Scan the entries that follow for the word "bottom", then report every line in which it appears.

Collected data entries
══════════

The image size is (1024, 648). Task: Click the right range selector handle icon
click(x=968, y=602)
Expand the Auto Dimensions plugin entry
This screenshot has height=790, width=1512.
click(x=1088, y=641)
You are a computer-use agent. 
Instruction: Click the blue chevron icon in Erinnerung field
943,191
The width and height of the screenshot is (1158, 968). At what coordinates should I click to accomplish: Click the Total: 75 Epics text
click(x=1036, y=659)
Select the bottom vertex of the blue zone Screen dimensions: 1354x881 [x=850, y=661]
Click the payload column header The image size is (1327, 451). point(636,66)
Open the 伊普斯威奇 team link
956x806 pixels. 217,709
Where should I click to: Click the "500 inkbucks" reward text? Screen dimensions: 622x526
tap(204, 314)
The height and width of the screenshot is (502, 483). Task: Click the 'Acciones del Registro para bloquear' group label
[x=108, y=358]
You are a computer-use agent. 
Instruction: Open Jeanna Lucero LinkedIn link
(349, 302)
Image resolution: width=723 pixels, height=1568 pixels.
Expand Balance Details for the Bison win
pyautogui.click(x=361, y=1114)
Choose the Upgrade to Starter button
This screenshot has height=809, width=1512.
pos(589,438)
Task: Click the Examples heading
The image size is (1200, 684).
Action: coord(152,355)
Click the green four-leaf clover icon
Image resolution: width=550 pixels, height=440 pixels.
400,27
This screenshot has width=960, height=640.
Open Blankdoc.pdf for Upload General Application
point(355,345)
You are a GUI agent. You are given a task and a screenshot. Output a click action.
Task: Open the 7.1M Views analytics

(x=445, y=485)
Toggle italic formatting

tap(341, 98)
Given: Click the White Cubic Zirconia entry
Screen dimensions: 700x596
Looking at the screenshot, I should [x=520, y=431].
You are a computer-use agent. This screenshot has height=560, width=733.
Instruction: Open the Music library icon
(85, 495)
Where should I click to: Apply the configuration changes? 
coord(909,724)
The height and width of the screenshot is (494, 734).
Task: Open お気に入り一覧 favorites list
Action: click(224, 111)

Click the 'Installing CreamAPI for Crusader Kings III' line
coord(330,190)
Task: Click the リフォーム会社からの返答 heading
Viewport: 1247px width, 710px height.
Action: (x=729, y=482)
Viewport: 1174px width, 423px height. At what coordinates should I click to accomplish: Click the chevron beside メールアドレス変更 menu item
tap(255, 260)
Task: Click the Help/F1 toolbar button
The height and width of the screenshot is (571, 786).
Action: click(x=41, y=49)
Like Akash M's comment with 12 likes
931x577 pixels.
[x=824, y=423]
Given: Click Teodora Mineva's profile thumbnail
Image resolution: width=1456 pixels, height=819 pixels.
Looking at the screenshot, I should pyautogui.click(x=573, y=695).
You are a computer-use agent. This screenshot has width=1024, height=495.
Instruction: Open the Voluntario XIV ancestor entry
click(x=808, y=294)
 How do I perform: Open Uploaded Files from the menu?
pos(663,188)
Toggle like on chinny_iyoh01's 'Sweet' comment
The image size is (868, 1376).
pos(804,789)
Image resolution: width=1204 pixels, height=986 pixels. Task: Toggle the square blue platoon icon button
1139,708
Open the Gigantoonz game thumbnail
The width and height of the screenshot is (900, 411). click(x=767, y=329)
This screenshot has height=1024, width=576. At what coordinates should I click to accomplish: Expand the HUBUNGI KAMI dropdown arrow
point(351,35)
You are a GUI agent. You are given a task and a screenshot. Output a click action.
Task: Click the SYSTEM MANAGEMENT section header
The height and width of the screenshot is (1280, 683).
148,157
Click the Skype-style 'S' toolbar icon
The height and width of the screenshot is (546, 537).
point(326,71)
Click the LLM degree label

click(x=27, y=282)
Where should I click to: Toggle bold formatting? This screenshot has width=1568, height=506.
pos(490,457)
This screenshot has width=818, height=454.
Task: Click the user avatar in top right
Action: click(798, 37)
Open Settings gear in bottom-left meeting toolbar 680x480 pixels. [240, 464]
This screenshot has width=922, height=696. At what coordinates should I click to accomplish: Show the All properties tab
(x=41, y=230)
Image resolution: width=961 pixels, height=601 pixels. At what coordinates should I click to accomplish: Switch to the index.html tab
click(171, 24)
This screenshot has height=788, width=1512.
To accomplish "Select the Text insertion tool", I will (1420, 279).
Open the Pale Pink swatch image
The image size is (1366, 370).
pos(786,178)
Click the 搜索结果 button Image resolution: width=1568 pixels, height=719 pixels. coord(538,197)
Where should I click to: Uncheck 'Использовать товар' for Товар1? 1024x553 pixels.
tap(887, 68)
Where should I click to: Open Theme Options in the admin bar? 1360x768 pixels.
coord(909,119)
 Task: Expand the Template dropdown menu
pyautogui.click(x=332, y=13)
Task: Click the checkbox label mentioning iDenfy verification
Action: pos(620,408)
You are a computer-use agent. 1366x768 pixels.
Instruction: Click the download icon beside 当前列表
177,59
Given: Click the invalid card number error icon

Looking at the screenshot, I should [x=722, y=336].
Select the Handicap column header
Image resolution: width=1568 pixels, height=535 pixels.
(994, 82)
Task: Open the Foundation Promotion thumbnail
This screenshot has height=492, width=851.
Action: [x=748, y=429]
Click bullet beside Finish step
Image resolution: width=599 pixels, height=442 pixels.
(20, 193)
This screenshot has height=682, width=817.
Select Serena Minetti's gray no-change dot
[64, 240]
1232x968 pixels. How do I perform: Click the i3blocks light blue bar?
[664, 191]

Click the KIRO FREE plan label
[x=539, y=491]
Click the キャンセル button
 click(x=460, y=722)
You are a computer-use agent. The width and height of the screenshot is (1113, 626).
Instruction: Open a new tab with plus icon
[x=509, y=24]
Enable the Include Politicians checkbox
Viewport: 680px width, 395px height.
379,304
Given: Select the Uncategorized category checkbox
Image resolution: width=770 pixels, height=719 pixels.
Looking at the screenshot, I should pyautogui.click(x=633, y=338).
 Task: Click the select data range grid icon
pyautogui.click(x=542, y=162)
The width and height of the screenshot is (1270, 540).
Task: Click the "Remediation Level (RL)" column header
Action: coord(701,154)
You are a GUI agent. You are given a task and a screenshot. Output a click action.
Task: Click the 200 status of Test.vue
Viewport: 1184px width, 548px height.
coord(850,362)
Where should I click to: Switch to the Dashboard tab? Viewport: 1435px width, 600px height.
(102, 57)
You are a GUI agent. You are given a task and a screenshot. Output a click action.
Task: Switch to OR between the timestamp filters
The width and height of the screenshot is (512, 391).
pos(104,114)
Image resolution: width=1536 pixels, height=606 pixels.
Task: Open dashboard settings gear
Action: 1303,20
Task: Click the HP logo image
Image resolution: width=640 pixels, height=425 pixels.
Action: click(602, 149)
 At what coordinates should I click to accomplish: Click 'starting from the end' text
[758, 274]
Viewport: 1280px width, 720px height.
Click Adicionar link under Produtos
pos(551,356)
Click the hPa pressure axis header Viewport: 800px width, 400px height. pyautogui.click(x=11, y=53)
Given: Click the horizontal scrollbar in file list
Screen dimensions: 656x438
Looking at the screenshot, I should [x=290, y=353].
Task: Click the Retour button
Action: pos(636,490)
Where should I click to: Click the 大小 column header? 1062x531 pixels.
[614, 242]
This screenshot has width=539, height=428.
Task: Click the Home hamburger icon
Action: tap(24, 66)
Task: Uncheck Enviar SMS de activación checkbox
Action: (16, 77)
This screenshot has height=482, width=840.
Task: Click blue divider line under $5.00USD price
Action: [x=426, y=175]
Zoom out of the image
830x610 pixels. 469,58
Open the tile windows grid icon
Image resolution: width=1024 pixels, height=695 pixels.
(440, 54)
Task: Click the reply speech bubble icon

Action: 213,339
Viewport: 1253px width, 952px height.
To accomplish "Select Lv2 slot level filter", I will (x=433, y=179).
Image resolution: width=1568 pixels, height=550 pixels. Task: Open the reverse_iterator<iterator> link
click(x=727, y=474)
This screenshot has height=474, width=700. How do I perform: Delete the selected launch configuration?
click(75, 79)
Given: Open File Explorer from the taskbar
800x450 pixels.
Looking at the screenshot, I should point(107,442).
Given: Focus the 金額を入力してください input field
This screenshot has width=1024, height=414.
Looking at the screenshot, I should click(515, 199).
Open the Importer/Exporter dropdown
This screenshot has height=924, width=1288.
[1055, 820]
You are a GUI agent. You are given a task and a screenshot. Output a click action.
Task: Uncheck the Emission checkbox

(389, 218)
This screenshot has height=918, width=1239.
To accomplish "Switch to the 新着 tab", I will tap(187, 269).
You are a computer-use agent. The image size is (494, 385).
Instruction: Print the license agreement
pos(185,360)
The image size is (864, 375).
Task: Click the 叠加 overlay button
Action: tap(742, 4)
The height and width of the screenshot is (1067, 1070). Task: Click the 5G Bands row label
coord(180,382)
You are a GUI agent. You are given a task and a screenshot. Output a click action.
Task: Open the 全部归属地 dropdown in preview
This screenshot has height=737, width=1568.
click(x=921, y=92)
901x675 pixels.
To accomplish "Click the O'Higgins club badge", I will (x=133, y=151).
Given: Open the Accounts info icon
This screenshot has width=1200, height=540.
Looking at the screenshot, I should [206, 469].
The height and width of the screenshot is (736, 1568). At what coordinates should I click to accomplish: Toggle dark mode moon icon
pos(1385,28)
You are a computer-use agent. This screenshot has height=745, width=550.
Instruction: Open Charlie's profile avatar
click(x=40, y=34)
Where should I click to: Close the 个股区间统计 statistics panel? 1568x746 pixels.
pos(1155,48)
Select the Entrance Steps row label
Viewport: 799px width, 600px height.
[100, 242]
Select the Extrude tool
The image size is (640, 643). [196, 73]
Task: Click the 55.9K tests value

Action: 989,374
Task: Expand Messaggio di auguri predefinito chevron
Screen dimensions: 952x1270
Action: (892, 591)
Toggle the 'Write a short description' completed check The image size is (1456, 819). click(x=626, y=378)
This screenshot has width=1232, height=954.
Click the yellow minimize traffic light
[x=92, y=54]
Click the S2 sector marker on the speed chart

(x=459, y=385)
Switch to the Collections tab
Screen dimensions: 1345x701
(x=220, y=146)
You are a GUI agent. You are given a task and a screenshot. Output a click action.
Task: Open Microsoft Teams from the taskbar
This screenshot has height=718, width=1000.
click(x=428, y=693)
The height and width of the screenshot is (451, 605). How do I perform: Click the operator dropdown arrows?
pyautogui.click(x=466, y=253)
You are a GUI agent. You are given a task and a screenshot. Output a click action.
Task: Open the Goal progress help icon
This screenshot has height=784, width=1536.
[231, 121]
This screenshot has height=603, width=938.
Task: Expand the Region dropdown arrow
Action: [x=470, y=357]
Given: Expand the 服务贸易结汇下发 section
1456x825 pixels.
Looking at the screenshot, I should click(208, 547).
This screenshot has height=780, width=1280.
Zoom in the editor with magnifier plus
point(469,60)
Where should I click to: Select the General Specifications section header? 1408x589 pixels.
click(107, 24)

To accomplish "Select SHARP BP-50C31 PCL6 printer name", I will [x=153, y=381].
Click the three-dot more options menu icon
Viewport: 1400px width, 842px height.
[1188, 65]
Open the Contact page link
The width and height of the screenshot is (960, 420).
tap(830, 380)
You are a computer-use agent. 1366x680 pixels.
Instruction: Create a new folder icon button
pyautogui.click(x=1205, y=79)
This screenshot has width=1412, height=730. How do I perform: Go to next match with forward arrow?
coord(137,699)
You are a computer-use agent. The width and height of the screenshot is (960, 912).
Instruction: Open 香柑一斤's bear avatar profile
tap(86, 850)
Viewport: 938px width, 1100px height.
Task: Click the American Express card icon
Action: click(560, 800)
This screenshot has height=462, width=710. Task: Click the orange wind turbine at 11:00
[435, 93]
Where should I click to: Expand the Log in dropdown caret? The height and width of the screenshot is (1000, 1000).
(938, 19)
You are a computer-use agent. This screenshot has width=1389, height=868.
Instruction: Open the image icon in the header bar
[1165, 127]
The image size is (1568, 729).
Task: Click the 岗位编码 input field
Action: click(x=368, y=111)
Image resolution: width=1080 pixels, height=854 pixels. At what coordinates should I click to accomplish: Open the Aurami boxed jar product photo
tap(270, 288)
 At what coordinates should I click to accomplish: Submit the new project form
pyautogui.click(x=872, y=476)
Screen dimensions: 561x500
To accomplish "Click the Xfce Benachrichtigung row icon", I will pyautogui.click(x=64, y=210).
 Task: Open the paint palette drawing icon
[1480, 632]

══════════

Written reply:
Select the bottom vertex of the blue zone Screen dimensions: 1354x881 [x=850, y=661]
Open Settings gear in bottom-left meeting toolbar 680x480 pixels. [240, 464]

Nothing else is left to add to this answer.